Lafın bitmesini beklemeden,

“Biz bu filmi daha önceden gördük. Güney olmadı, Kuzey Afrika verelim lafını kabul etmiyoruz artık” dedik.

“Yok öyle değil. Bizim tur iptal oldu ama biz sizi başka bir şirketin Güney Afrika turuna devrettik. Üstelik o tur, bir miktar daha ucuz. Büromuza gelirseniz hem gerekli açıklamaları yaparız, hem
ücret farkını iade ederiz.” dediler.

Devredildiğimiz tur şirketinin de kurucusu da ODTÜ’ lü ve de İE . Yani iyi tanıdığımız biri. İnatla Güney Afrika’yı istediğimiz için itiraz etmedik. Gerekli bağlantıları yeni şirketle de kurarak gezi programına başladık.

Güney Afrika , Afrika kıtasının en güney ucunda yer alıyor. Yüz ölçümü 1.221.000 km kare. 47 milyon nüfusu olan ülkede % 75 zenci, %15 beyaz ve % 10 diğer( Hintli ve benzeri). Okur yazar oranı %85. Resmi dil olarak 12 dil var. İngilizce ve Afrikano en çok konuşulan dil. Fert başına düşen gelir 6000 USD . Bu gelirin %95 i beyazların, kalanı diğerlerinin elinde diye söylersek gelir dağılımındaki durumu açıklamış oluruz. Resmi para birimi ZAR. Güney Afrika Rantı.

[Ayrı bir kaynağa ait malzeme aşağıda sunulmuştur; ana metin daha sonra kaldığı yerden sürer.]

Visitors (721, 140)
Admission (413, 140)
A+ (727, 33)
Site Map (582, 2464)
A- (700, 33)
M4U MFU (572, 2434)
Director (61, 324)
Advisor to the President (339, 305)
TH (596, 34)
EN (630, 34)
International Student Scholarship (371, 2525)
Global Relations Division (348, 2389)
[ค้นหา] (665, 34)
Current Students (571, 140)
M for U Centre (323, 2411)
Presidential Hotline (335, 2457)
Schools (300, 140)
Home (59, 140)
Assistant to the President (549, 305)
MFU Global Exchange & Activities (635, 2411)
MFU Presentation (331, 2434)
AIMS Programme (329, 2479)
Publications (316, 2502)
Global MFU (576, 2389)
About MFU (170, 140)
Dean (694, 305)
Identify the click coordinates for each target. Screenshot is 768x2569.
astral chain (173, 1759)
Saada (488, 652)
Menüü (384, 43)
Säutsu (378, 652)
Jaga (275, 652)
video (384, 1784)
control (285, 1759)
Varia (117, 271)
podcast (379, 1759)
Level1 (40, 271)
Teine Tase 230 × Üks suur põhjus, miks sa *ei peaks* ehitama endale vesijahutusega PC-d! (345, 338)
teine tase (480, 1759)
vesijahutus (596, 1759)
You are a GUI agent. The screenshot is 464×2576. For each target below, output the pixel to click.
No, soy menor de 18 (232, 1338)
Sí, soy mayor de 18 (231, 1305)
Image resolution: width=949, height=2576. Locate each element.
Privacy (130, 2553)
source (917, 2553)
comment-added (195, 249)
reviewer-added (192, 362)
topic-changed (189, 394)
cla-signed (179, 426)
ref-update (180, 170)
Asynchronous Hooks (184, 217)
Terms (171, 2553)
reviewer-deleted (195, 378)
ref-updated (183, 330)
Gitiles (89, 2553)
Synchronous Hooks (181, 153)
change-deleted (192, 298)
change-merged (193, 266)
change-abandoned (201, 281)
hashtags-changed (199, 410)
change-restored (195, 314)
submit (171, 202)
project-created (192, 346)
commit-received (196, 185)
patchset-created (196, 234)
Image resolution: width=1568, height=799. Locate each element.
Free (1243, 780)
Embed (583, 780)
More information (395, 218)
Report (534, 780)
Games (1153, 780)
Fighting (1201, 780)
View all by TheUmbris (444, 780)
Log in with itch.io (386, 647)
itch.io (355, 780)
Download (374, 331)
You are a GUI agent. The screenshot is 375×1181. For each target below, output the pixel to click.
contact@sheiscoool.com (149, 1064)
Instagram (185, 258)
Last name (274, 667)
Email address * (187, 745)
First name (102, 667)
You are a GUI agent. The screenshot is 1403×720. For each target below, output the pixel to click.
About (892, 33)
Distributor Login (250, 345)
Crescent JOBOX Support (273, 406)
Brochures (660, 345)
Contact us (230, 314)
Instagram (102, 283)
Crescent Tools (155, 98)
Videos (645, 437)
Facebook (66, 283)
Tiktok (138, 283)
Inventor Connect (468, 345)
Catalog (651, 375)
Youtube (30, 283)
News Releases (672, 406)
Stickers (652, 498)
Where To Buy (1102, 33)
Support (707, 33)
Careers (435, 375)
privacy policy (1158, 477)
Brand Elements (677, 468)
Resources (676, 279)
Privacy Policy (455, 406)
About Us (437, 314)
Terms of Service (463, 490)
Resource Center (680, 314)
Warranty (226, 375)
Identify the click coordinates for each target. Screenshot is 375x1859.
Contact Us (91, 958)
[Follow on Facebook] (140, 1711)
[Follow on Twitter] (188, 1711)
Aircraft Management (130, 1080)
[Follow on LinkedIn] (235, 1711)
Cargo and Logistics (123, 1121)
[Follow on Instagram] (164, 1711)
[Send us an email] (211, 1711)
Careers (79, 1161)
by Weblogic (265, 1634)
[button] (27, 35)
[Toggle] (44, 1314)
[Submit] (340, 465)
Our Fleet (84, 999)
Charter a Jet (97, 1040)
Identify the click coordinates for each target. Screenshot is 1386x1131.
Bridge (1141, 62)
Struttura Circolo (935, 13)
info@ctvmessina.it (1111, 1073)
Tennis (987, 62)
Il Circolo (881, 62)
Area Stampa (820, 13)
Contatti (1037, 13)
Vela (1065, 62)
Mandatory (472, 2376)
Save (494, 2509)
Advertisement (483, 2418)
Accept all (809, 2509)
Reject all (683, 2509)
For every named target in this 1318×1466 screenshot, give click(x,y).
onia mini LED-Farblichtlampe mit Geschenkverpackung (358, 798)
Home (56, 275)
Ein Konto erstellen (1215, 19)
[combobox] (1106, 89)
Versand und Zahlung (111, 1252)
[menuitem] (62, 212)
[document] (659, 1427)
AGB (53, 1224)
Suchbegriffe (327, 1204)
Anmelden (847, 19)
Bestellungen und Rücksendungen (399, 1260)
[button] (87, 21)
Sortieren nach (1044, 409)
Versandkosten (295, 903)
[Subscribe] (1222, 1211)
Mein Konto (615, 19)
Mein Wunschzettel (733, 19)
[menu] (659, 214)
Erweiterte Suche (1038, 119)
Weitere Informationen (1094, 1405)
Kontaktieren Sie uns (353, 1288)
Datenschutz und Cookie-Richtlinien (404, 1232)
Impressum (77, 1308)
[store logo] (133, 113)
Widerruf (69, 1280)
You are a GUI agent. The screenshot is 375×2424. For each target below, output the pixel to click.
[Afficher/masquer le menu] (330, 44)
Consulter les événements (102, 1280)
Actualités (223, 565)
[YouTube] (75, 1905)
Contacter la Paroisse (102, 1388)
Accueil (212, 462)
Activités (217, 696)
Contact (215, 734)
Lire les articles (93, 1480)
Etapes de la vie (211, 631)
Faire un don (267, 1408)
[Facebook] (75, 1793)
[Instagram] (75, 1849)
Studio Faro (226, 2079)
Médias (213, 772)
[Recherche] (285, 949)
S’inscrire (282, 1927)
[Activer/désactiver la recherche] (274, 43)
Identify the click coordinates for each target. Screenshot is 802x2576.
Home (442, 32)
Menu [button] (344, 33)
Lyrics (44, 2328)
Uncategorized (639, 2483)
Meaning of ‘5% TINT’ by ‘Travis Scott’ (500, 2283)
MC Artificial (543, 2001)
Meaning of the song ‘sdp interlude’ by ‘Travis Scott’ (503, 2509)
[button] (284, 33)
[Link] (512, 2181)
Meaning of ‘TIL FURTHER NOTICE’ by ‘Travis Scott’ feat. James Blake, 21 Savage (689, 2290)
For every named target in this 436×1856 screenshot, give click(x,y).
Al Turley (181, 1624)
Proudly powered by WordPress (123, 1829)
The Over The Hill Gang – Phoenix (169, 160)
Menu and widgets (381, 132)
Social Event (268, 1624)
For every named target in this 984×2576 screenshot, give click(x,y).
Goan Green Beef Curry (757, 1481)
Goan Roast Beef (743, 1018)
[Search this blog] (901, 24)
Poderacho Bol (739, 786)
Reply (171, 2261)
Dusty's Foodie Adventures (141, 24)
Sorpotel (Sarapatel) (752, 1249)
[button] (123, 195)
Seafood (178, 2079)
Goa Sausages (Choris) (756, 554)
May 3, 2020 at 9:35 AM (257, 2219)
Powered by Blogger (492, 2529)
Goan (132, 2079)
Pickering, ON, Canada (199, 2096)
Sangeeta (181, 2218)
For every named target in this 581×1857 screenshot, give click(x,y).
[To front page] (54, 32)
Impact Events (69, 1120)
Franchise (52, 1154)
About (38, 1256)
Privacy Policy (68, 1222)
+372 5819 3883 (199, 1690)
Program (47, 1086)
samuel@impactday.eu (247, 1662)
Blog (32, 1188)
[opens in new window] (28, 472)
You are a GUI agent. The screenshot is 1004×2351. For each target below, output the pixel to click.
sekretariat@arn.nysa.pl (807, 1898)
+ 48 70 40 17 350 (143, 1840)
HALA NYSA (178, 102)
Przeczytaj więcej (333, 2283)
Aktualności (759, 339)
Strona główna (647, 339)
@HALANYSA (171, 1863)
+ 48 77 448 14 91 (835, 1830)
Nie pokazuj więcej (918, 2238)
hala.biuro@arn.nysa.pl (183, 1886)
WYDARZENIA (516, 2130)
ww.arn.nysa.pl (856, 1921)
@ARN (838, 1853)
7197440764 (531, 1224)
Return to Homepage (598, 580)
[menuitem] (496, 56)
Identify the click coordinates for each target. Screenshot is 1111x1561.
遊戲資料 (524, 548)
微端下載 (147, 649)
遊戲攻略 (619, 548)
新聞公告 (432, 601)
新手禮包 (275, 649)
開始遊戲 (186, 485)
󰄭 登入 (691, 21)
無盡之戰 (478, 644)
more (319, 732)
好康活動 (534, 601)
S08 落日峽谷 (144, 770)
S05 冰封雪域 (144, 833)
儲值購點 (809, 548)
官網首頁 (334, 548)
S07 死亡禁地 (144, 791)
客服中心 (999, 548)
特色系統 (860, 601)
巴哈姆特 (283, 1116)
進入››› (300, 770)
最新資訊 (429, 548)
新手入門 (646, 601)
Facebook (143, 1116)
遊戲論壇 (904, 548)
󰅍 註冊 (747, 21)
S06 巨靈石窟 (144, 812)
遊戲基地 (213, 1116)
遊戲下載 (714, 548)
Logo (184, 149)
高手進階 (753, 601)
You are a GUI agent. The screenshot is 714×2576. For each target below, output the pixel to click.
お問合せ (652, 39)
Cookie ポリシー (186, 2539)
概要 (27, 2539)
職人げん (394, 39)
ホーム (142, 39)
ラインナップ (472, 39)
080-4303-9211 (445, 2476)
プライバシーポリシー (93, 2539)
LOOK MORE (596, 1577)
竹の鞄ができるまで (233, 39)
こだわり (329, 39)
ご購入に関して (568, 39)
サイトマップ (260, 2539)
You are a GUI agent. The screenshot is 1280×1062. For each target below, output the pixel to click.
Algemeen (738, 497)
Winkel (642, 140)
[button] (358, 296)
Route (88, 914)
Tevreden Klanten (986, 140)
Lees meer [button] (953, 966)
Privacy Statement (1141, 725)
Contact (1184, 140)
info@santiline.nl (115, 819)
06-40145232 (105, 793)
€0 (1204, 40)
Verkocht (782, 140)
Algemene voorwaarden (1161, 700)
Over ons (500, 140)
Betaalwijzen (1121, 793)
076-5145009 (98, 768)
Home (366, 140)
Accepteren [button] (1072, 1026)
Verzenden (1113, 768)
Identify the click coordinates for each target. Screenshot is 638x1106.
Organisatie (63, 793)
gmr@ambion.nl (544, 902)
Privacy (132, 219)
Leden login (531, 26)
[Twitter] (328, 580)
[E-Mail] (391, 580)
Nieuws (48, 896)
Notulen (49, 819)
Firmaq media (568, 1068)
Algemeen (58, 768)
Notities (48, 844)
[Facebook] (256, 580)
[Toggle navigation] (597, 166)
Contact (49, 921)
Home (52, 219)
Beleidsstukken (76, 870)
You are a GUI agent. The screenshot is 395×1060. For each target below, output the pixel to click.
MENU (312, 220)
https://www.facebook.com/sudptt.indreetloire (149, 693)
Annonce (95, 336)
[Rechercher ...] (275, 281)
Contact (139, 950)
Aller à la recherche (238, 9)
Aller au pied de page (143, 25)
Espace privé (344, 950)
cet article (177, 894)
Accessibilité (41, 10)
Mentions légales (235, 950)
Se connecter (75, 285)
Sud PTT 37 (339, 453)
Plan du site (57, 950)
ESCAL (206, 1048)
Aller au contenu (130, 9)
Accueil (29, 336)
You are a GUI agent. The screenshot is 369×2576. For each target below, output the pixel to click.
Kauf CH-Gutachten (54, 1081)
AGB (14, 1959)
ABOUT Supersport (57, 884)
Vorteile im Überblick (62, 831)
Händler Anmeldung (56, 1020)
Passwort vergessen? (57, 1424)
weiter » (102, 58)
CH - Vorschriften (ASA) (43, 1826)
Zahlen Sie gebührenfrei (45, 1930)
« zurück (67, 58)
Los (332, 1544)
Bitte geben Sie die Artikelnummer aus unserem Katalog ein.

Güney Afrika’ nın bilinen tarihi Osmanlı İmparatorluğunun tüm Akdeniz’i sınırları içine alması ile başlıyor. Avrupa ile Hindistan ve Çin arasındaki ticaretin gerçekleştirildiği İpek Yolu da Osmanlıların eline geçince Avrupalılar başka yollar aramaya başlıyorlar. 1490 lı yıllarda Vasgo De Gama Afrika’nın Güneyinden dolaşıp Hindistan’a ulaşmayı başarınca Güney Afrika’nın önemi ortaya çıkıyor. Burada 1560 dan sonra kurulan limanlarla sömürgeciliğin temelleri atılmış. Önce Hollandalılar daha sonra Fransızlar ve onları yenen İngilizler sömürgecilik ve daha gaddar olan ırkçılık politikaları ile bölgenin hakimi olmuşlar. Birinci Dünya savaşından beri çok katı bir şekilde uygulanan (apartheid) ırkçı politika, 1991 yılında 30 yıldır hapiste tutulan zenci lider NELSON MANDELA’ nın Cumhurbaşkanlığına seçilmesi ile kaldırılmış ve nüfusun % 75 ini teşkil eden Afrikalı zencilere demokratik hakları verilmiş. Halen Mandela’nın halefi olan M’Beki Cumhurbaşkanı olarak bulunuyor. Yerine de Afrika Ulusal Kominist partisi başkanı Zuma’ nın geçmesi bekleniyor

Ülkenin sömürgeciliğe davetiye çıkaran çok önemli ve kıymetli doğal kaynakları bulunuyor. Bunların başında kömür, elmas, platin, krom ,demir ve diğer madenler geliyor.

Cape Town’a Uçuyoruz

Öncelikle, nazar değmesin THY son zamanlarda çok iyi diyerek başlayalım. THY’nin İstanbul - Cape Town uçuşu gece yarısı başlıyor.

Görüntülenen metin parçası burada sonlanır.